第4話 生母の死と実父の堕落

「ファリー様は本当に大人しくて、泣かない子ね……。少し心配だわ……」


 乳母が心配気に、俺のことを見つめていた。俺が泣くのは乳を求める時か排泄の時ぐらいなので、そりゃ大人しいだろうよ。


 転生して半年ぐらい経つと、乳母たちの話してる言葉も分かるようになり、何を言っているのか分かるようになった。

 乳母の名前は、ナリャテ・ツェル・ユクピテと言うらしい。女中たちからは、ユクピテ夫人と呼ばれ、貴族の男の側近としてやって来て乳母を慰めていた男からは、ナーリャと呼ばれている。

 側近の男はナリャテの夫らしく、シャステトの父親だそうだ。側近の男はフワイダ・ザス・ユクピテと言うらしい。ナリャテからはイダと呼ばれ、女中たちからはユクピテ卿と呼ばれていた。

 因みに、シャステトは両親からはテトと言う愛称で呼ばれている。

 ユクピテ卿は、妻のナリャテと息子シャステトに会うため、頻繁に俺の部屋を訪れていた。ユクピテ卿は、俺にとっては乳母夫にあたるため、俺の様子も見に来ている。

 ユクピテ卿が俺の将来の傅役になるのか、乳母夫として夫婦で俺の身の回りの世話の責任者になっている様だ。



「御当主様、奥方様が亡くなられてから、気落ちされ、人が変わられた……」


「奥方様とは仲睦まじかったですものね……。それでも、ファリー様に先日の様な対応をされたのは許せないわ」


「その様に申すな。御当主様とてツラいのだ。産後の肥立ちが悪く、奥方様が亡くなられ、悲しみの矛先を誰にも向けることが出来ず、つい若様に鬱憤をぶつけてしまわれたのであろう」


 とある日の、ユクピテ乳母夫妻の会話を聞くと、俺の生母は産後の肥立ちが悪く、亡くなってしまったらしい。そして、あの日、俺のところにやって来た貴族の男性は俺の実父だった様だ。

 実父は、妻の死に対する悲しみを誰にもぶつけることが出来ず、妻の生命と引き換えに産まれてきた俺に対して、感情をぶつけてしまったのだろう。

 その後の夫妻の会話を聞くと、俺が転生してからユクピテ卿が部屋を訪ねて来なかったのは、生母の体調不良で実父の政務の補佐や生母の葬儀の準備などに追われていたからの様である。


「御当主様は、奥方様が亡くなられたことで気落ちされ、政務に関心が無くなってしまわれた。今では、暴飲暴食の日々を送られておられる。そのため、家令殿も困惑しておった」


 実父は、生母の死のショックで貴族として政務を行うことを拒絶してしまっている様だ。しかも、暴飲暴食を繰り返しているらしい。ダメ貴族になってしまったため、家臣たちも困惑するのも当然だろう。
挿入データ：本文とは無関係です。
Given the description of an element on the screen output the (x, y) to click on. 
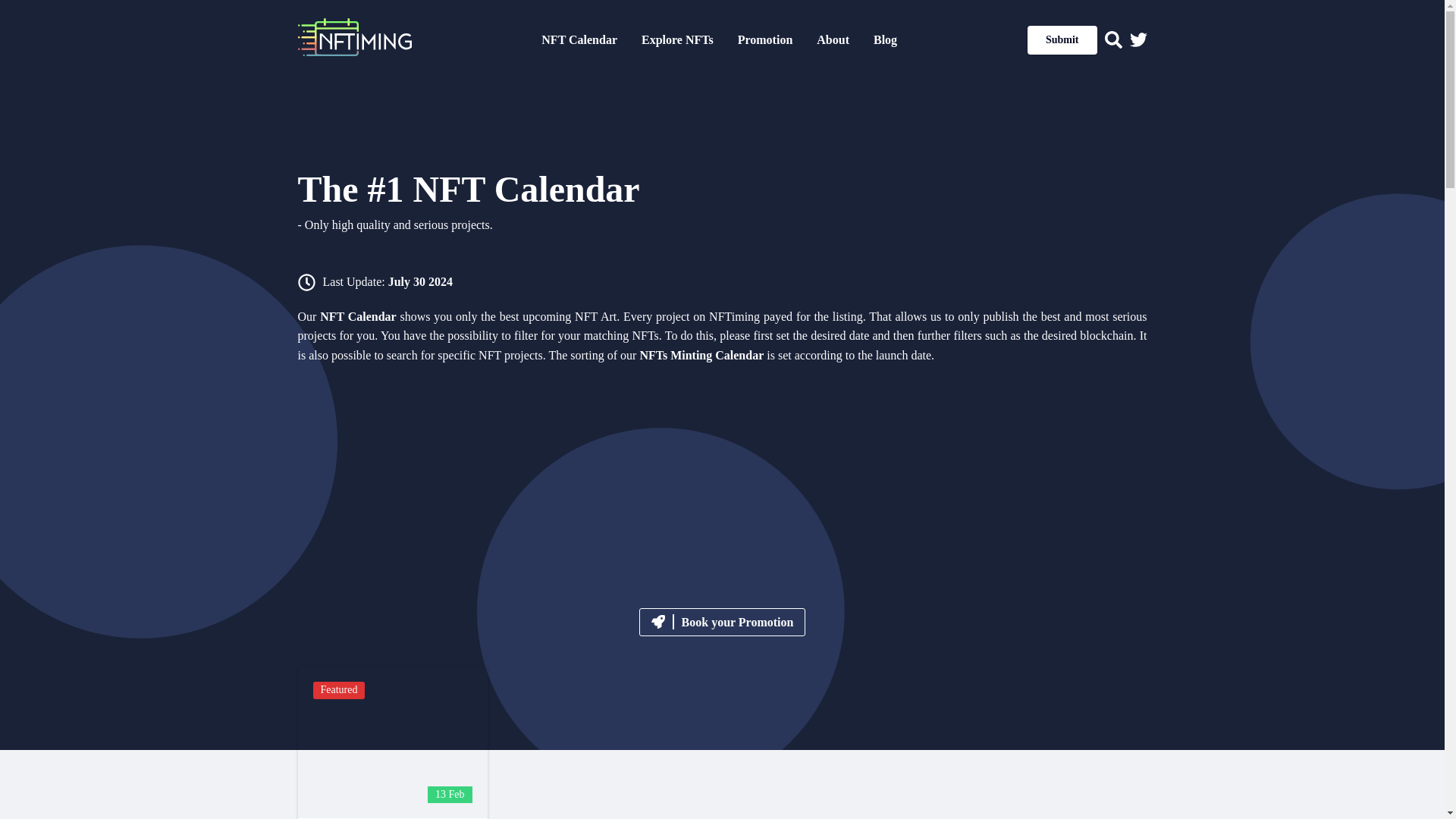
NFT Calendar (579, 40)
Book your Promotion (391, 742)
Blog (722, 622)
Promotion (884, 39)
「このままでは、クヴァファルーク家と領地はどうなってしまうのでしょう……。ファリー様も御不憫にございます……」


「分からぬ。取り敢えず、ユクピテ家はクヴァファルーク家の分家筋にあたる故、御家のために尽くすしかあるまい。私も家令殿に協力して政務の補佐をせねばならぬ。若様とテトのことは頼んだぞ」


 実父が政務を執ることを拒絶してしまっているため、クヴァファルーク家と領地には不穏な空気が漂っている様だ。
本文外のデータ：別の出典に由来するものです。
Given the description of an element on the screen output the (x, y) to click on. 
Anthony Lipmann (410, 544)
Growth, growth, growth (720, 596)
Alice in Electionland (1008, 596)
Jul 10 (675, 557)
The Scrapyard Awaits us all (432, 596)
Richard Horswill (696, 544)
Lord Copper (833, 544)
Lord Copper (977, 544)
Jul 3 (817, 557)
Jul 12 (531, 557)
 乳母夫妻は、俺の家の分家筋にあたる家だと言うことが分かったが、だからこそ領地が混乱しない様に政務を補佐しないといけないのだろう。



 生後半年が経って、大人たちの言葉が分かるようになったが、産まれて早くに生母を亡くし、実父からは罵声を浴びせられたことを知ってしまった。
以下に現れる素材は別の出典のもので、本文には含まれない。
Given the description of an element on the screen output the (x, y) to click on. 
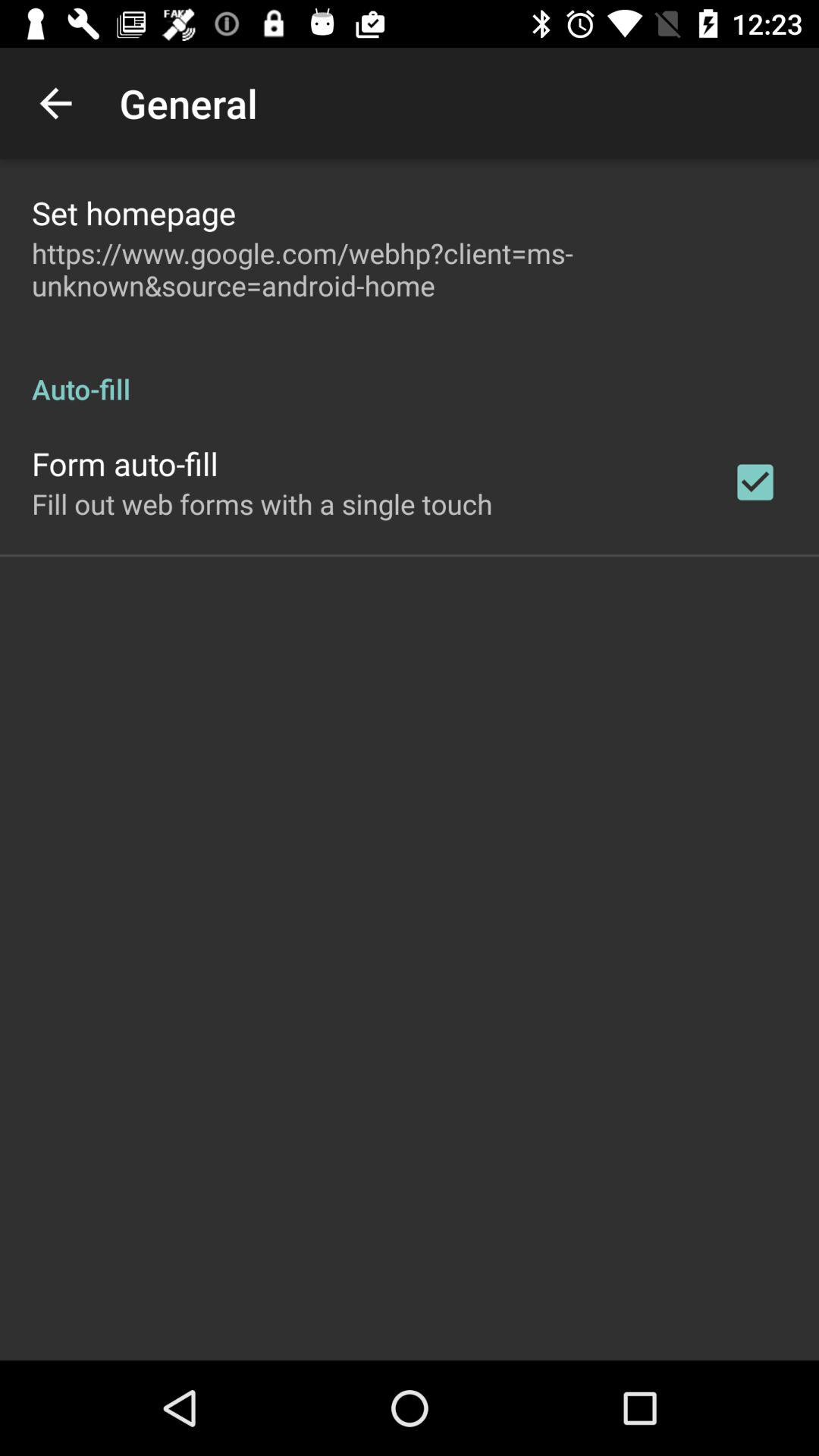
click set homepage item (133, 212)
 その上、実父は妻の死がショックで領主貴族としての職務放棄までしてしまい、家臣たちの間は不安に感じている様だ。

 このまま、俺がこの世界で無事に成長出来るのか不安になってきたんだが……。

 どんな不幸な未来が訪れたとしても、俺が生き残るため、魔法の腕を磨かなければならないのかもしれない……。